**Stated goal**
Rewrite every line of the records below, keeping each record's wording unchanged. Multiply only the coordinates in the answers by 0.35, round each to a whole number with halves rounding up, and leave the pictures out.

**Supplied records**
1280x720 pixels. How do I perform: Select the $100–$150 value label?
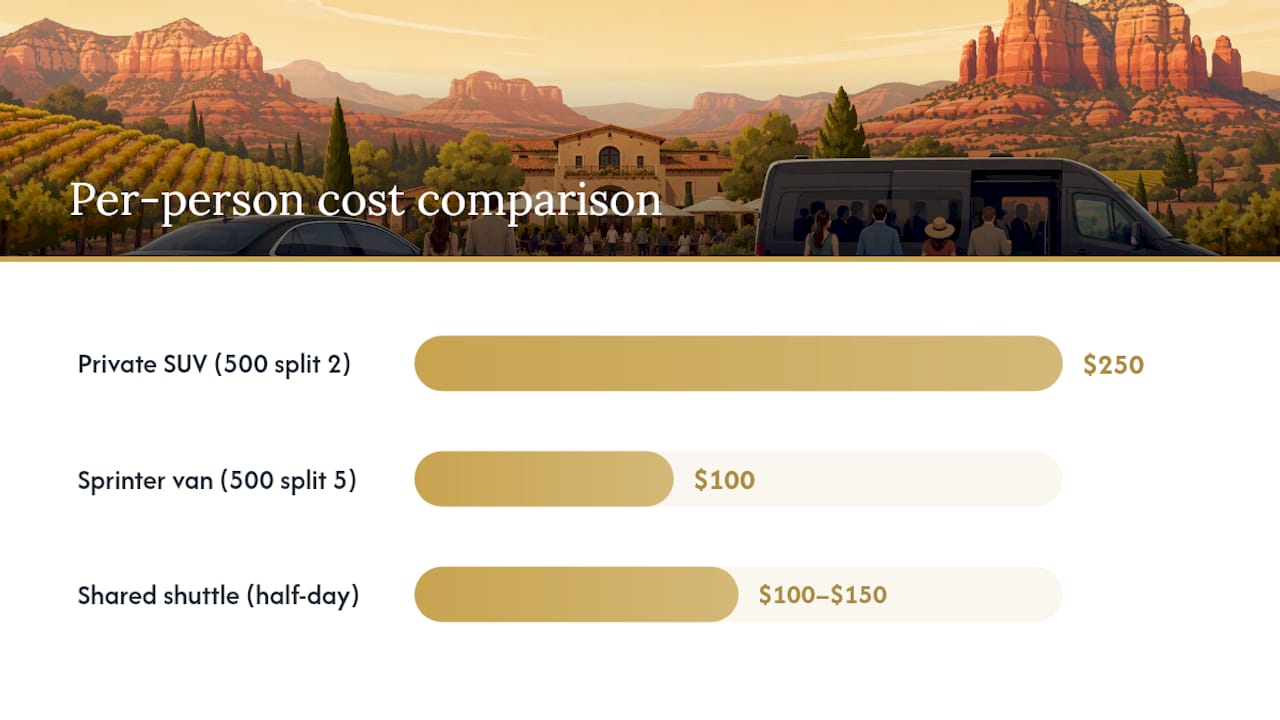tap(822, 595)
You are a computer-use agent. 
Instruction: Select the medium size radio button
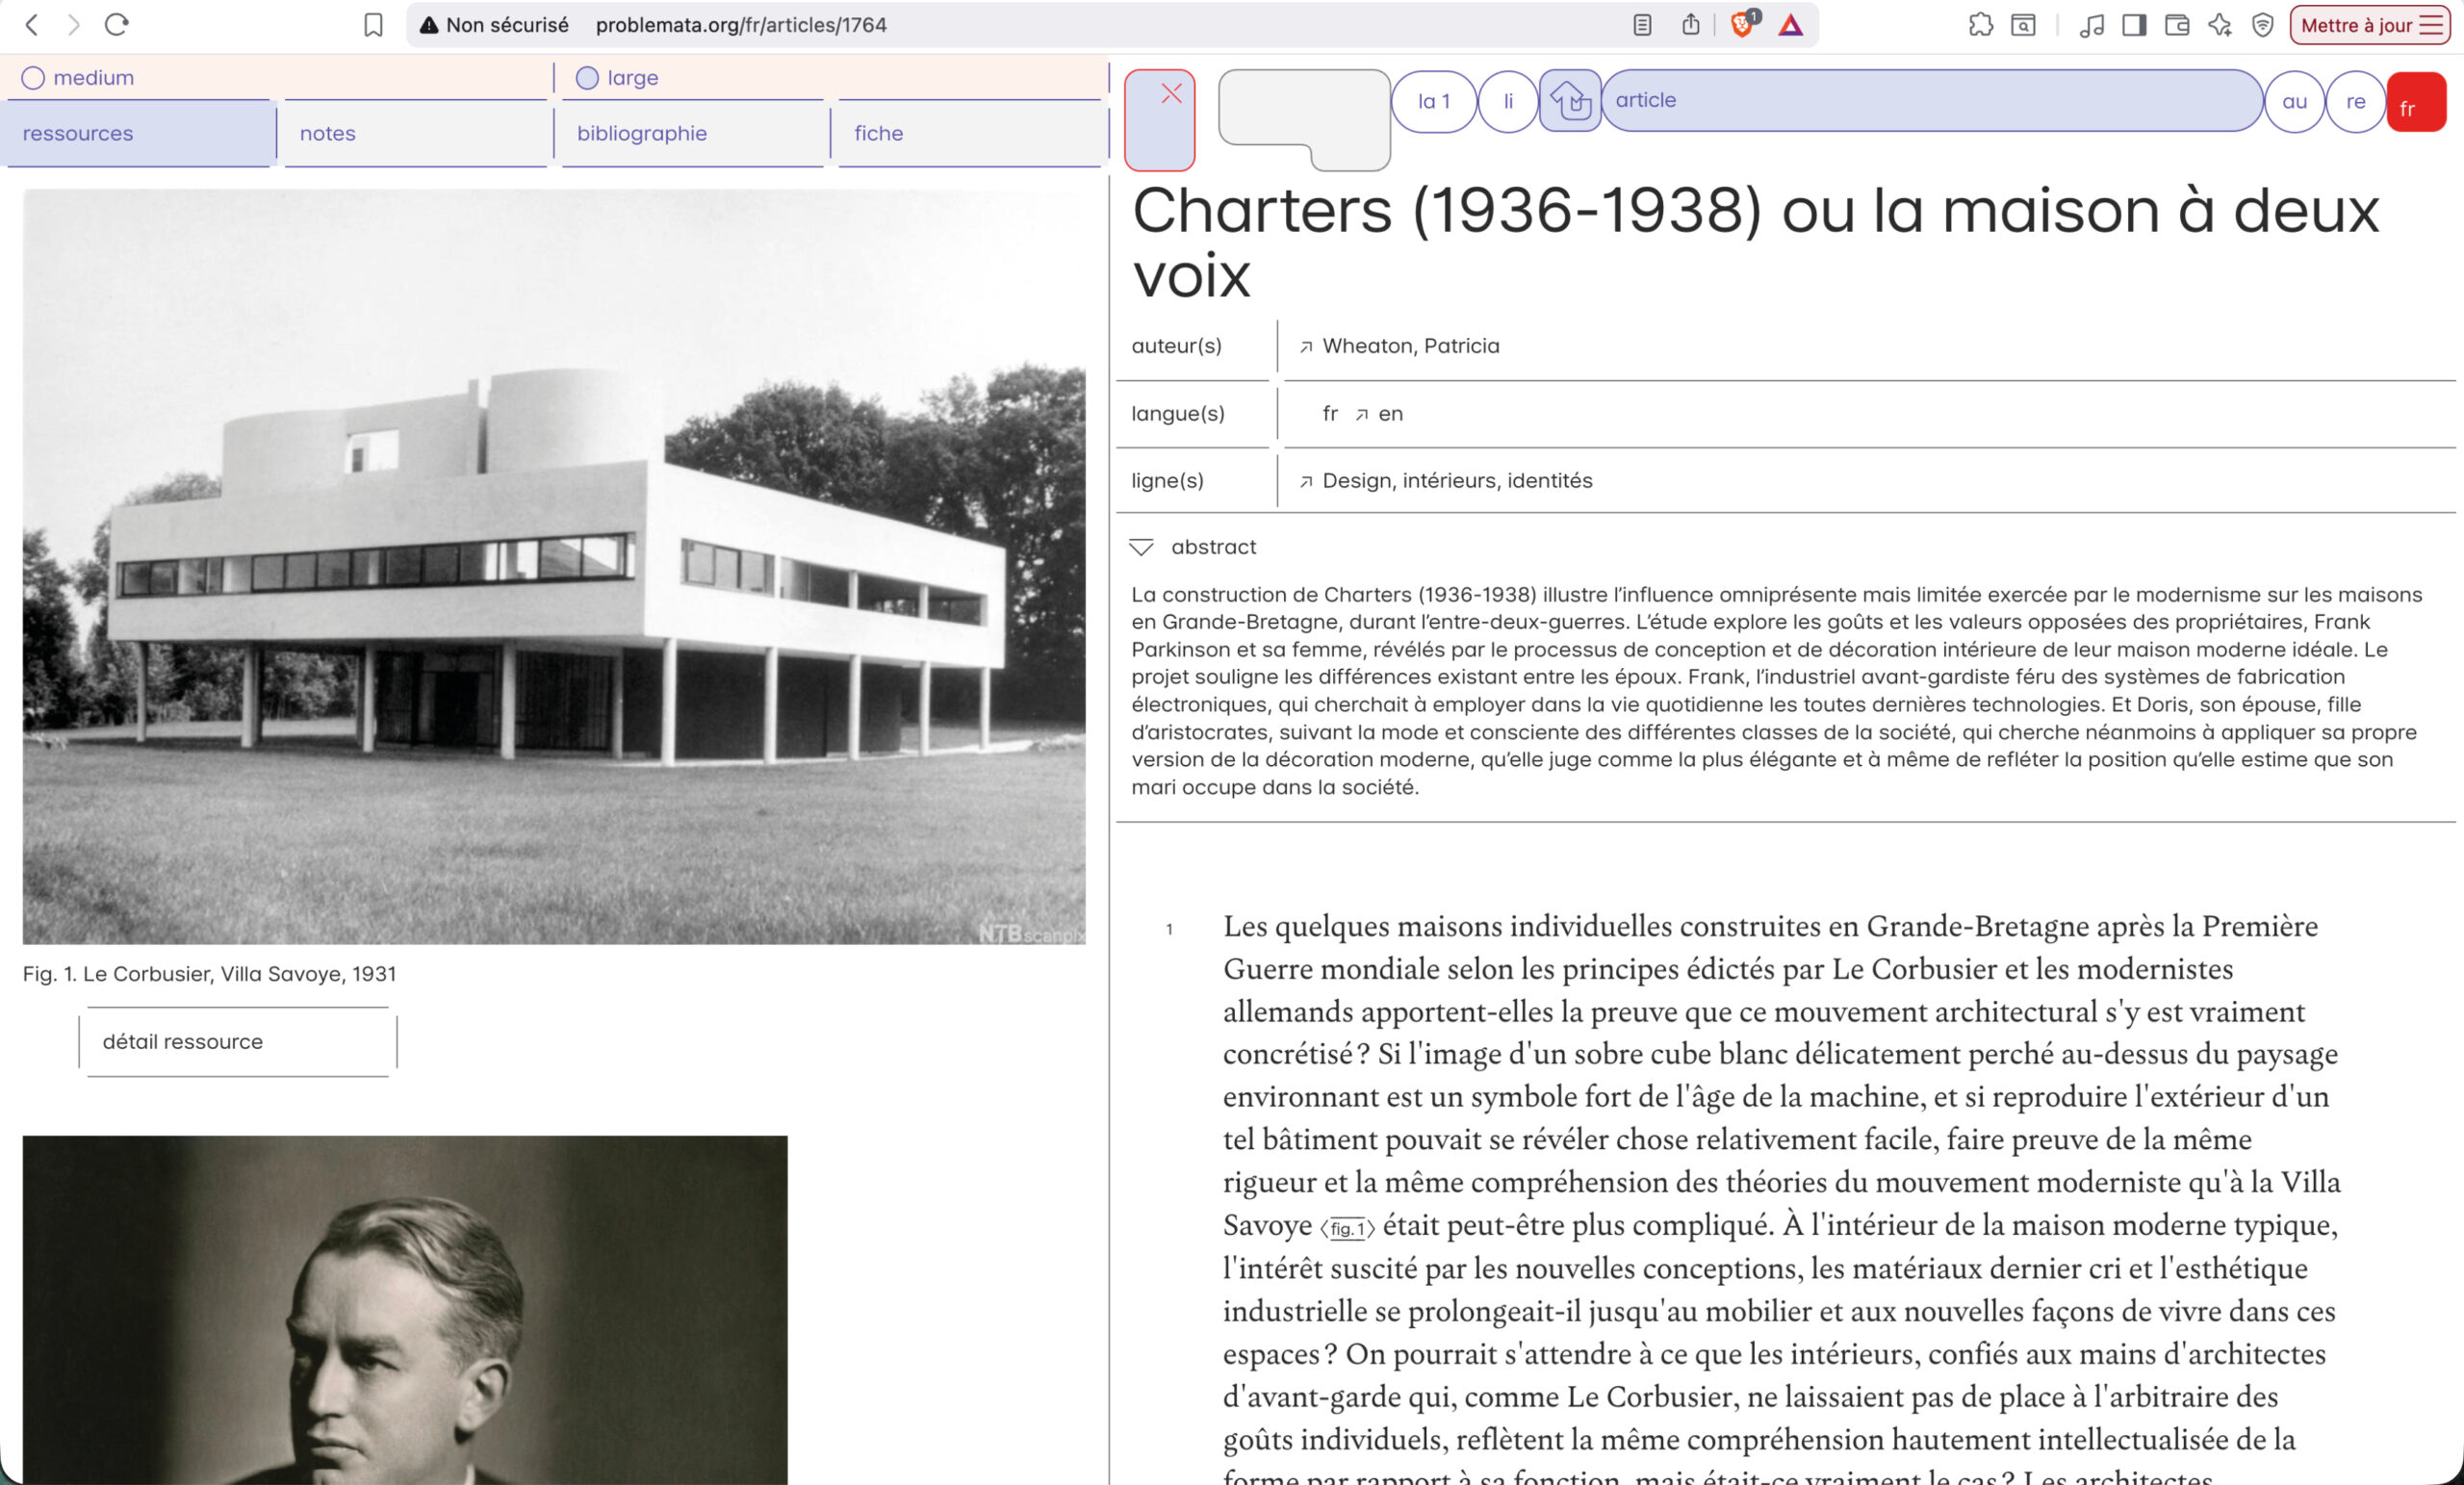click(33, 78)
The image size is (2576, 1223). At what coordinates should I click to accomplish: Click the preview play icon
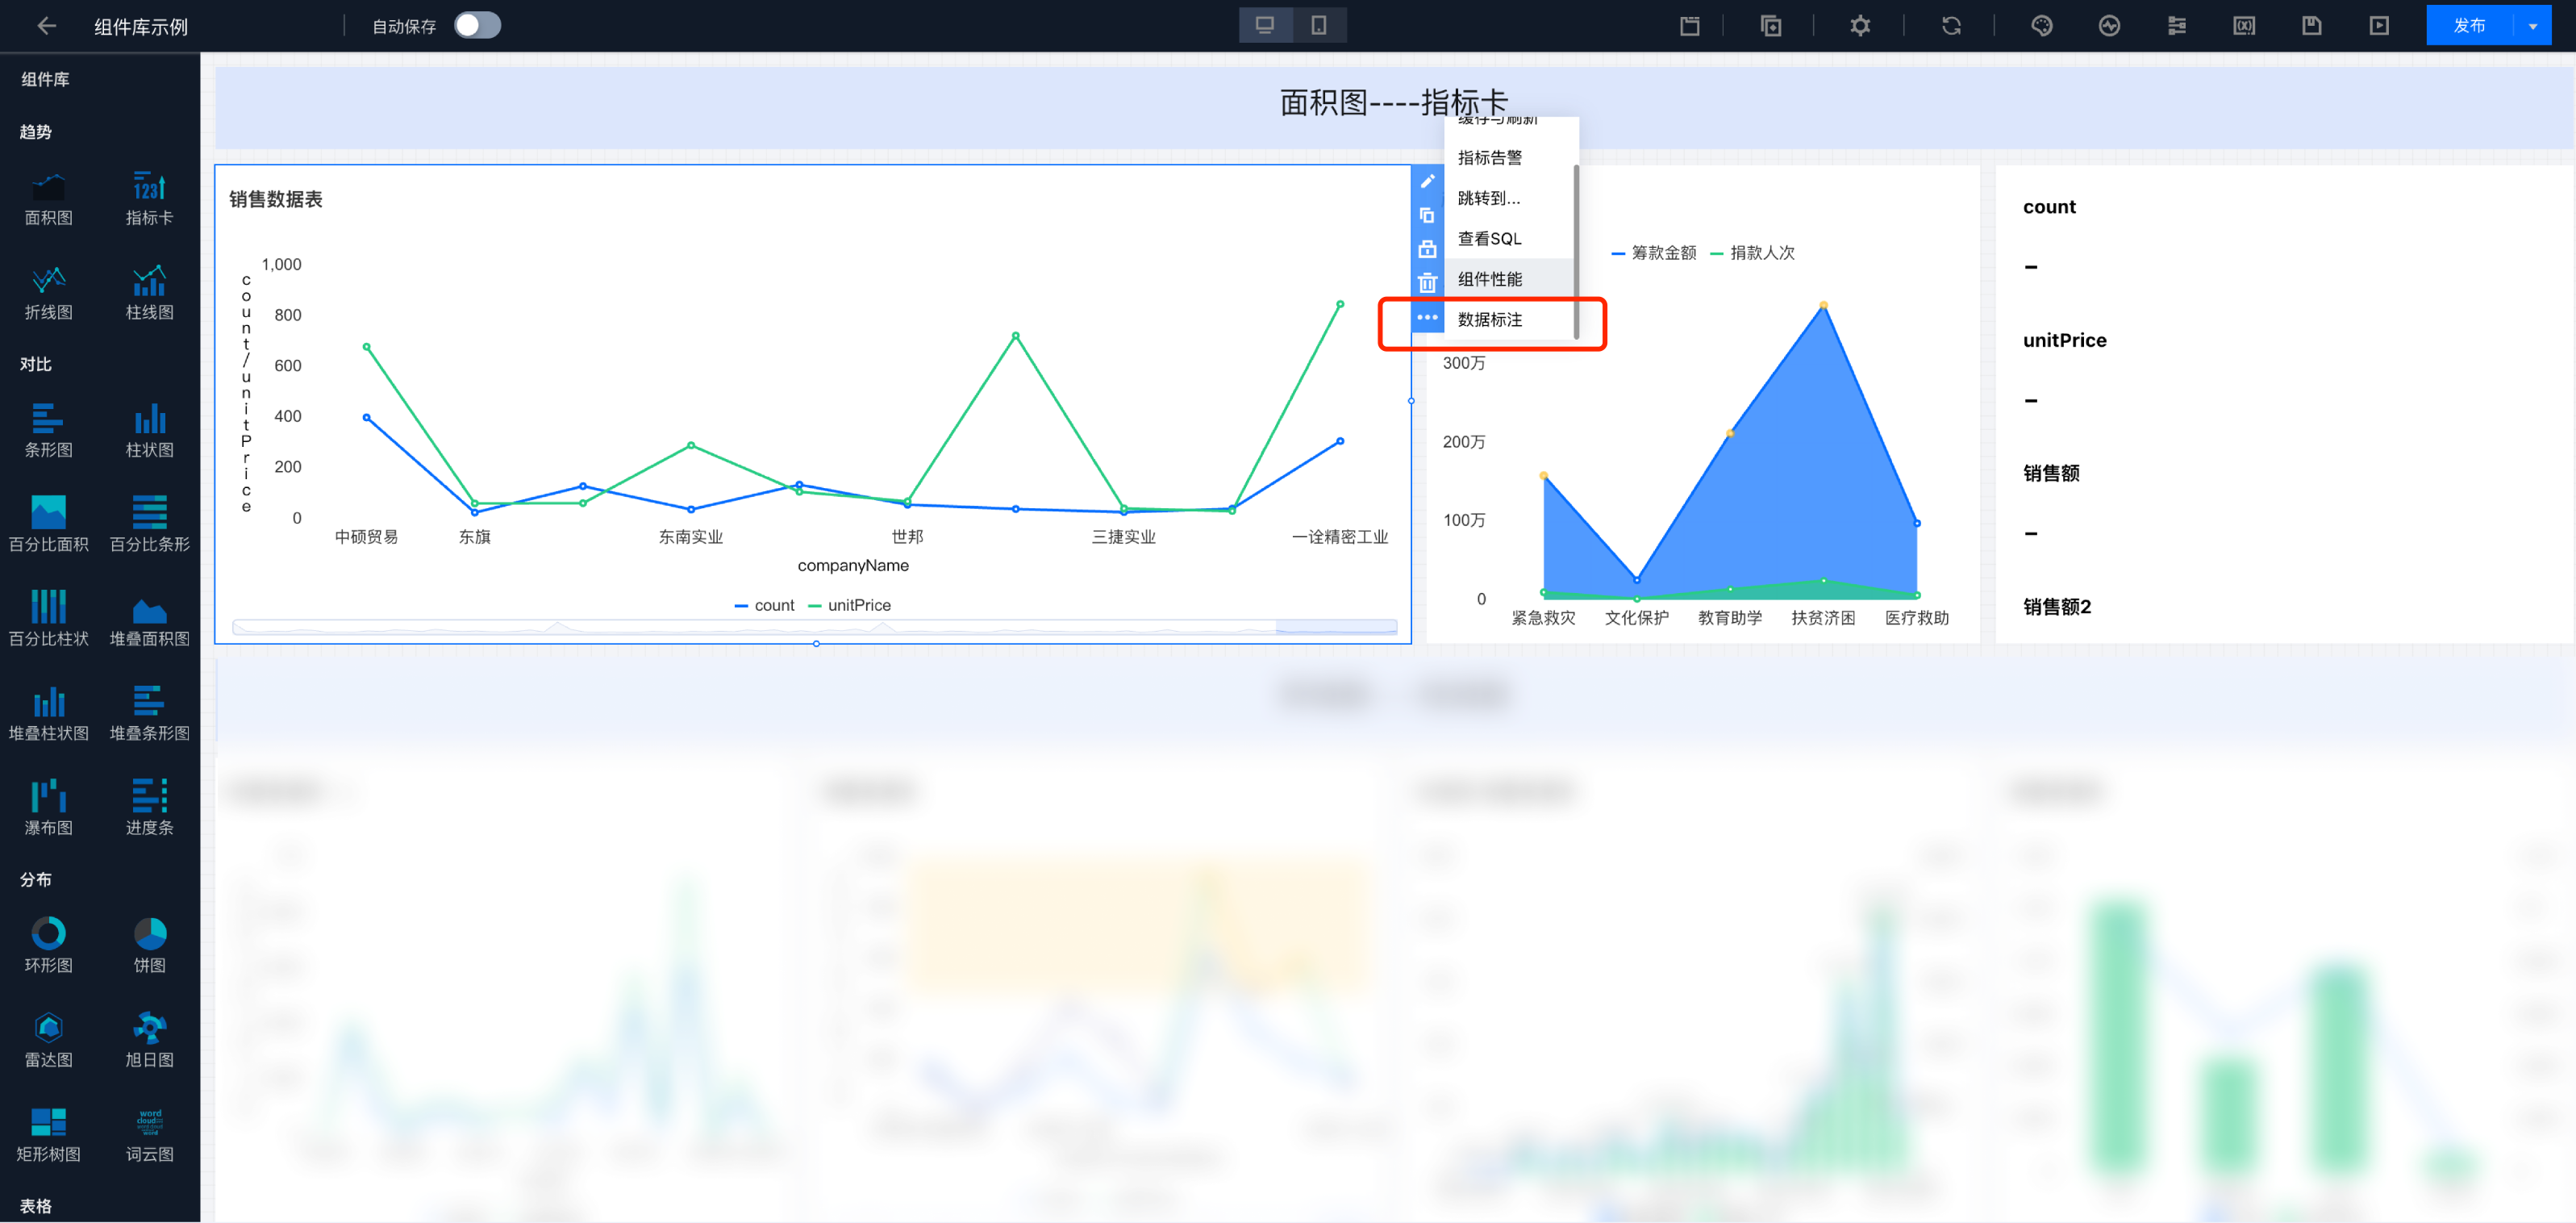[2379, 26]
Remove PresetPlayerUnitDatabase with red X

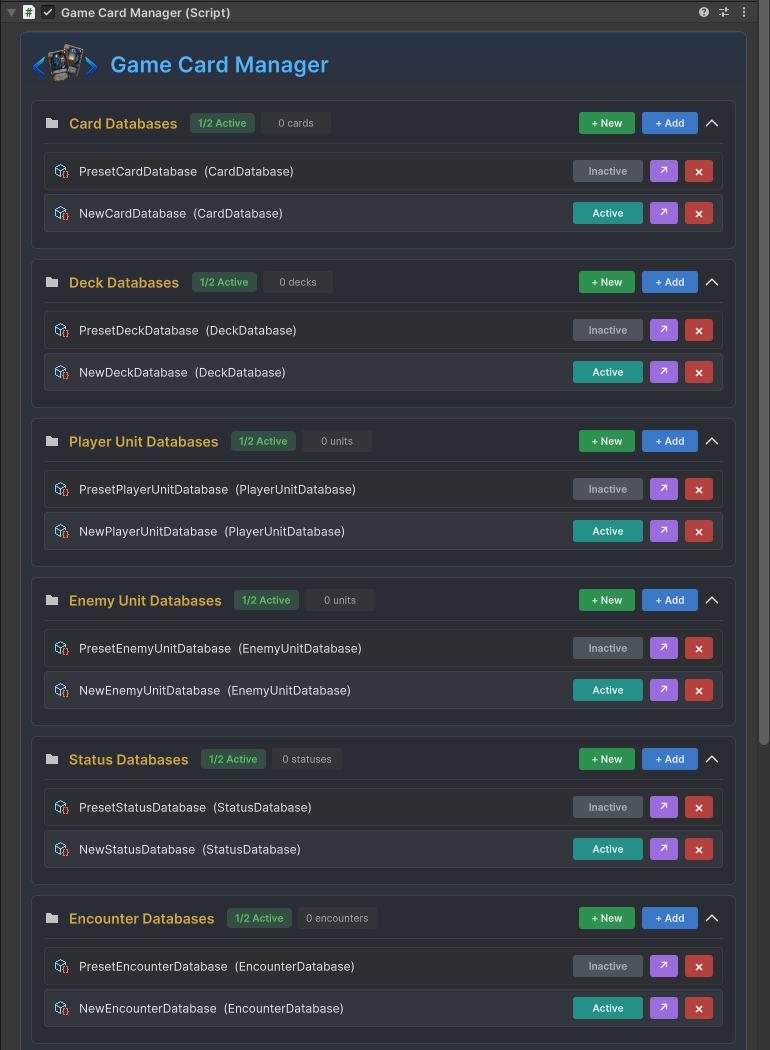pyautogui.click(x=698, y=490)
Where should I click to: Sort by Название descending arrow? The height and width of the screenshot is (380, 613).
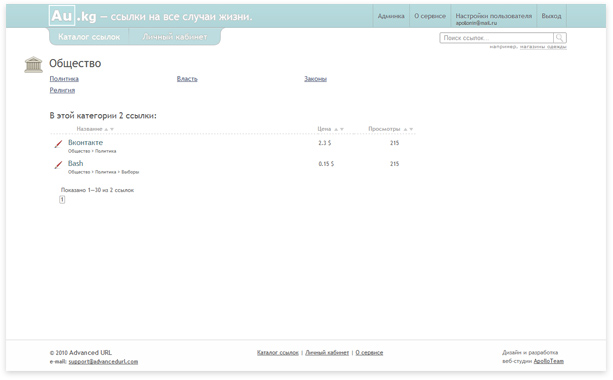pyautogui.click(x=112, y=129)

**Final result**
1280x720 pixels. How do I perform: Select the $100–$150 value label?
tap(288, 208)
You are a computer-use agent. 
Instruction: Select the medium size radio button
click(12, 27)
The image size is (2576, 1223). At what coordinates should I click to accomplish: Click the preview play icon
[833, 9]
Remove PresetPlayerUnitDatabase with red X

pyautogui.click(x=244, y=172)
Where should I click to: Sort by Название descending arrow? The height and width of the screenshot is (380, 613).
pyautogui.click(x=39, y=45)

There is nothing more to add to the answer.